We have a statistical regularity that stretches 60+ years. That is telling and hand waving that away is absurd.

For cites from others showing I am wrong I want someone to show that had Al Gore won in 2000 (and for the sake of argument again in 2004) the economy and jobs and so on would be substantially where they are today. They would show this by pointing out all the things Gore, as president, would have no control over and the outcome was a foregone conclusion such that we can’t really blame Bush for it.

Blackmail? Wow!

Their plan is more of the same policies that resulted in the current mess and can’t possibly “work” in any sense but enriching the already enriched.

But see, they have no interest in actually “fixing” anything over the next 2 years, quite the contrary. Their “most important” goal is to, as McConnell put it, “to make Obama a one-term president.”

Any improvements in the economy would make Obama look good, regardless of which party’s policies were responsible (the fact that we were losing 100s of thousands of jobs a month under Bush and are now ADDING jobs every month didn’t translate into support for the Democrats…they don’t have to worry about being blamed for anything they do, since the shit tends to stick to the party in control of the White House regardless)

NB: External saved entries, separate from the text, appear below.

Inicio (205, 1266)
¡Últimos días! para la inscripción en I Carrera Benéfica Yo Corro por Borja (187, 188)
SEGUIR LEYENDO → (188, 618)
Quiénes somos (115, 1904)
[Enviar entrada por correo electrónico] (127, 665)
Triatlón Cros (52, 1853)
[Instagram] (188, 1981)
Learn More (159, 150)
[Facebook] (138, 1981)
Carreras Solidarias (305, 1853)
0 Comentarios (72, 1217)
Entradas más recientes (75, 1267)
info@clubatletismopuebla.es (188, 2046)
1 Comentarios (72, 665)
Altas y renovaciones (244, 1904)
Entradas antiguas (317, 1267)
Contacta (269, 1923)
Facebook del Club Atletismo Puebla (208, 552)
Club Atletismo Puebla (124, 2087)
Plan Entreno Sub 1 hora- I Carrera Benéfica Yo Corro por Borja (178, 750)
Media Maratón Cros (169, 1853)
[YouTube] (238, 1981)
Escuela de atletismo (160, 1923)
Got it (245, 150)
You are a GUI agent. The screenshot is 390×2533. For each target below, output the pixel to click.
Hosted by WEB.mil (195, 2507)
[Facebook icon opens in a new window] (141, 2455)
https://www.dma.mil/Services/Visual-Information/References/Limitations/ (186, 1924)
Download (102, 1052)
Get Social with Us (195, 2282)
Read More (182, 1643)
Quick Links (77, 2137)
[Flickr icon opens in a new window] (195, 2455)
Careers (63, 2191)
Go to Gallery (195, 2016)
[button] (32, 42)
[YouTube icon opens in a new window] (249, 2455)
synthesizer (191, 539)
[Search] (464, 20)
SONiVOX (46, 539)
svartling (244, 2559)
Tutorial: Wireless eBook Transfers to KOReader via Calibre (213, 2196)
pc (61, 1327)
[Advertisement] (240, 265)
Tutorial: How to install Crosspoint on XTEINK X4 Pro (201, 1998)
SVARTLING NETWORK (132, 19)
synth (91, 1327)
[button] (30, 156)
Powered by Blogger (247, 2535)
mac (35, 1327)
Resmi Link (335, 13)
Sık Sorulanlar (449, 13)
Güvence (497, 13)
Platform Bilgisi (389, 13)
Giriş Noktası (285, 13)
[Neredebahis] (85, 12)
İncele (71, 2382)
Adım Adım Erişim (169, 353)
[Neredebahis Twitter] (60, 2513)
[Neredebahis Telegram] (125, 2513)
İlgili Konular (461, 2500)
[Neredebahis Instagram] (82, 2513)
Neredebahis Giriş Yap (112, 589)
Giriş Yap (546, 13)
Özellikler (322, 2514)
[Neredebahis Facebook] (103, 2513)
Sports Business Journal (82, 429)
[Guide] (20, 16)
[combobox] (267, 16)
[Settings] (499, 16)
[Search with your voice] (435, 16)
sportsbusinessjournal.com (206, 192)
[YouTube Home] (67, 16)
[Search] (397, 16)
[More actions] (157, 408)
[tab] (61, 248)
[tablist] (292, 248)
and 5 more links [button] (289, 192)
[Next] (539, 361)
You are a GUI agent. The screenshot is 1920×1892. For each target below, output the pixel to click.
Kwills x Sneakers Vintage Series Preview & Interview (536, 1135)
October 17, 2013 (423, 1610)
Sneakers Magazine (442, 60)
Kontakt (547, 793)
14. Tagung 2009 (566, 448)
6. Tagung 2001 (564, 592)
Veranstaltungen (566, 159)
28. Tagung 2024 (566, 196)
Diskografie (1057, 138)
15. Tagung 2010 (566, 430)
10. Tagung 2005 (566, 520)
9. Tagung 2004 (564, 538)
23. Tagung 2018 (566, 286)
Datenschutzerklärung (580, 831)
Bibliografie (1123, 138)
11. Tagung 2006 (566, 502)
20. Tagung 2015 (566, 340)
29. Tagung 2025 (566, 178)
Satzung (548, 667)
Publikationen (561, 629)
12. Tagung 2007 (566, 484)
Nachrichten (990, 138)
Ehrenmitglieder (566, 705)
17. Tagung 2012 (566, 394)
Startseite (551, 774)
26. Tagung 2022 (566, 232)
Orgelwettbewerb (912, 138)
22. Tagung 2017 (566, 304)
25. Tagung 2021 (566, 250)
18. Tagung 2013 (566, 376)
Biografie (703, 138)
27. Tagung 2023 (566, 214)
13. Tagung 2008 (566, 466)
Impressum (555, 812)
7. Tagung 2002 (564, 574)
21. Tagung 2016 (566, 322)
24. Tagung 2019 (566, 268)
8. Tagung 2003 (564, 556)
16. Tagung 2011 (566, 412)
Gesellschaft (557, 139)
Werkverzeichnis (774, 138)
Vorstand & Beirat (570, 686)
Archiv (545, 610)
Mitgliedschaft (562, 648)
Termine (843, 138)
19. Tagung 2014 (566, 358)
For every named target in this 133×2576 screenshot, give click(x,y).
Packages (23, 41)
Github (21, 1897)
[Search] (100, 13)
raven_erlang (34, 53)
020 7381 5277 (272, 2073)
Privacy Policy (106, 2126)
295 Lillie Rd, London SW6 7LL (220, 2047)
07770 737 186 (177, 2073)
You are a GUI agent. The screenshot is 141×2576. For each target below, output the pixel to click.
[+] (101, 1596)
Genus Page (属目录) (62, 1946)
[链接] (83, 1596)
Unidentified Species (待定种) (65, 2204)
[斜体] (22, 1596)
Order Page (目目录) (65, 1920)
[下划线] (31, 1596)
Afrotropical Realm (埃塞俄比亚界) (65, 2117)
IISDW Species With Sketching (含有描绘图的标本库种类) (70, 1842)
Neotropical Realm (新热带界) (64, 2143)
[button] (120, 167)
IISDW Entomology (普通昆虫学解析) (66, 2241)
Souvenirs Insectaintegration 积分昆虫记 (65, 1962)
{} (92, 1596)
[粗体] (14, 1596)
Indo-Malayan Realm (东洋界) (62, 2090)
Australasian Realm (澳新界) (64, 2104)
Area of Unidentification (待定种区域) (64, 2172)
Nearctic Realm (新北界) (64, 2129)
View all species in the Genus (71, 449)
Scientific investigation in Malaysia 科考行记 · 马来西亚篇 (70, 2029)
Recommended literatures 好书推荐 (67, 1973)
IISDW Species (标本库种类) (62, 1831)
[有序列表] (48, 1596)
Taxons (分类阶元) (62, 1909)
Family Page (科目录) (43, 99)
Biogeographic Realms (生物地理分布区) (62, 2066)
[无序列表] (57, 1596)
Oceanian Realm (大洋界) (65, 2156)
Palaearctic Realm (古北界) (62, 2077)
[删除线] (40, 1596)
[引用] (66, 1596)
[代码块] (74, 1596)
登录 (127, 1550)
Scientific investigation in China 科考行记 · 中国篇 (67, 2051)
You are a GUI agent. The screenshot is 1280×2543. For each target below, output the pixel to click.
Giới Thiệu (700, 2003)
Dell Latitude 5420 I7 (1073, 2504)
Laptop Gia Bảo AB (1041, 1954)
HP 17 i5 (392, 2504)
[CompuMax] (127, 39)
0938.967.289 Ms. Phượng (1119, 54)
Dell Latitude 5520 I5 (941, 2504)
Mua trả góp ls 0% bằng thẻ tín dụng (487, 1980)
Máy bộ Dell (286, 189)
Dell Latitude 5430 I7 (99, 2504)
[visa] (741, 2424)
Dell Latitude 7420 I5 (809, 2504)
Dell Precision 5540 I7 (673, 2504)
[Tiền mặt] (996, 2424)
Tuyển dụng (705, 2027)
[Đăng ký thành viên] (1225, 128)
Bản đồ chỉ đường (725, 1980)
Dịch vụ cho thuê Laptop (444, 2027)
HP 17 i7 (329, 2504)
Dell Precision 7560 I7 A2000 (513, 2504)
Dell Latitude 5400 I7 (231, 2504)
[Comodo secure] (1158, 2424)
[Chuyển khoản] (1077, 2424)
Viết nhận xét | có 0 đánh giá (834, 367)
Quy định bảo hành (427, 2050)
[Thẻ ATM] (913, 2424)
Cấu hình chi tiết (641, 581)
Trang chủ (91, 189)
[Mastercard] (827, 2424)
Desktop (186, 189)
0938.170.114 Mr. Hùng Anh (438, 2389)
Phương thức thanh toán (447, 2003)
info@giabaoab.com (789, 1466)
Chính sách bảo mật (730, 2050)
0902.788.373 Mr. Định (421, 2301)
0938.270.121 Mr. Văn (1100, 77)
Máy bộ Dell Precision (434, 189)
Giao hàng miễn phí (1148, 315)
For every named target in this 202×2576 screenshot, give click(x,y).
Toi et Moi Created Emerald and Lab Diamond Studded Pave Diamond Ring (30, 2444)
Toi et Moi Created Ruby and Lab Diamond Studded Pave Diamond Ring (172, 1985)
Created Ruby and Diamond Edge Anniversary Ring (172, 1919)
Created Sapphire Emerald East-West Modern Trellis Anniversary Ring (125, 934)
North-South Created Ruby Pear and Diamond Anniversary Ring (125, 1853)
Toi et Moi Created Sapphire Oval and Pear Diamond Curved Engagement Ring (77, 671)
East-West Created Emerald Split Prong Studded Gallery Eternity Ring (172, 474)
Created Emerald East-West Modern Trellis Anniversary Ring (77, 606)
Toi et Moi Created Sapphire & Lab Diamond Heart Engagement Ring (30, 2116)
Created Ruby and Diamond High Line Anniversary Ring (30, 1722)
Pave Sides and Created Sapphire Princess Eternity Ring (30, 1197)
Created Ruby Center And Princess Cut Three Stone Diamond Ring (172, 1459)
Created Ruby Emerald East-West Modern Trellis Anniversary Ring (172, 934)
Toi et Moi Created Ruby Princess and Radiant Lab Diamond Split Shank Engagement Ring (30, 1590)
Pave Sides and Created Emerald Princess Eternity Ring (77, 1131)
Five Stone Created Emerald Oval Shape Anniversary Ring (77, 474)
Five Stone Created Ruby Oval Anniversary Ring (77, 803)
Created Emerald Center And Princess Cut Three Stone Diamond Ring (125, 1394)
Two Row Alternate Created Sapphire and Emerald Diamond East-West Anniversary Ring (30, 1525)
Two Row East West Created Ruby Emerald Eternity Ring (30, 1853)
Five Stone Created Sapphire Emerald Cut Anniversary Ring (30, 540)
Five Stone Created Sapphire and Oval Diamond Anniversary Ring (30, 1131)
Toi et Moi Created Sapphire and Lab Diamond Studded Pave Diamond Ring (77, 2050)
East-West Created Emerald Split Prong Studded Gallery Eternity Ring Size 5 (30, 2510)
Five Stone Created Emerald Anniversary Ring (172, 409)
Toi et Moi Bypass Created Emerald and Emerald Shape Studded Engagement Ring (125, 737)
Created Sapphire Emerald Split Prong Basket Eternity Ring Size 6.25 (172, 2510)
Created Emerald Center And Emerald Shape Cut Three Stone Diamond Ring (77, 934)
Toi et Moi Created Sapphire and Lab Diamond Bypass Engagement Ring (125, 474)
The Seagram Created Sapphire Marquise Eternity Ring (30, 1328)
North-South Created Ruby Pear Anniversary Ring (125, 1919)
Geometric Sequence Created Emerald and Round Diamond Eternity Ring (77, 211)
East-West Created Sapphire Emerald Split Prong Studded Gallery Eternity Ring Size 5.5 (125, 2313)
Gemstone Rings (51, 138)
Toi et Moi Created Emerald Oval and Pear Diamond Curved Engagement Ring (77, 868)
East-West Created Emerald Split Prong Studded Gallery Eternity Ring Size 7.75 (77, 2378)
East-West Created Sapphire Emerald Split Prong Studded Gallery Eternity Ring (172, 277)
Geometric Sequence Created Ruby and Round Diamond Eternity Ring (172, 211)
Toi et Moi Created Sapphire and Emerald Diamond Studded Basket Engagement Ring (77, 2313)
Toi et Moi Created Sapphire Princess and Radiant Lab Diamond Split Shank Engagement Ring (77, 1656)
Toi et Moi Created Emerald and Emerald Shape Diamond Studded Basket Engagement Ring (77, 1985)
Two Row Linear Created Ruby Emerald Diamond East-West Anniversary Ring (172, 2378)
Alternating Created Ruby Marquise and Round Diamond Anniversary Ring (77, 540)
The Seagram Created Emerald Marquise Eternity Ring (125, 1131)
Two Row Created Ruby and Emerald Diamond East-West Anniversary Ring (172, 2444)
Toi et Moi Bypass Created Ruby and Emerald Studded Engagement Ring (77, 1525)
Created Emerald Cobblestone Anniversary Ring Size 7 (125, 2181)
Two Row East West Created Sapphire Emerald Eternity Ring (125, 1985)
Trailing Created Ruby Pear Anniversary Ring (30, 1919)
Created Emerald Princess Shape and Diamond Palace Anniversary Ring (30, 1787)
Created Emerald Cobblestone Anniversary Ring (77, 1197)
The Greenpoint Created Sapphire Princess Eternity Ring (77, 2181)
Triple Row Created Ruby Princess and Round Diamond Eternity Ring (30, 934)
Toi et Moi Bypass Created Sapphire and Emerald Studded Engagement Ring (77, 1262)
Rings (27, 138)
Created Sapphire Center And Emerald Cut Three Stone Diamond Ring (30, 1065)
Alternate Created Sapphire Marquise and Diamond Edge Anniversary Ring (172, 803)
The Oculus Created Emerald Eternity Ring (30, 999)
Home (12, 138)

Their plan is to keep and/or make things as bad as possible until 2012 so they can run against Obama in a climate of voter anger, frustration and fear.

Actually quite cunning (if borderline treasonous) since they can do the things they want to do (extend tax cuts for the rich, corporate butt kissing, etc…) and STILL fuck things up and make Obama look bad.

In some cases the religions that do not approve of the morning after pill, and birth control are also responsible (in a way) for there being so many poor. Religions don’t get money when the poor multiply, and jobs become sparse. (Look at Haiti for an example), Rich pople may give a little in those cases but do not give a fair amount (in many cases).

Greed is the religion of many! It is becoming a nation of the rich people, by the rich people and for the rich people. As soon a s some one wins the lottery the first thing they seem to do, is try to see how little they can pay in taxes. We have taxes because people’s generosity seems to weaken when they have money.

Create jobs by cutting stimulus spending.

Balance the budget by cutting taxes and removing “waste, fraud and abuse” from all government spending.

Fix healthcare by repealing healthcare reform.

Prevent economic disasters by deregulating banks.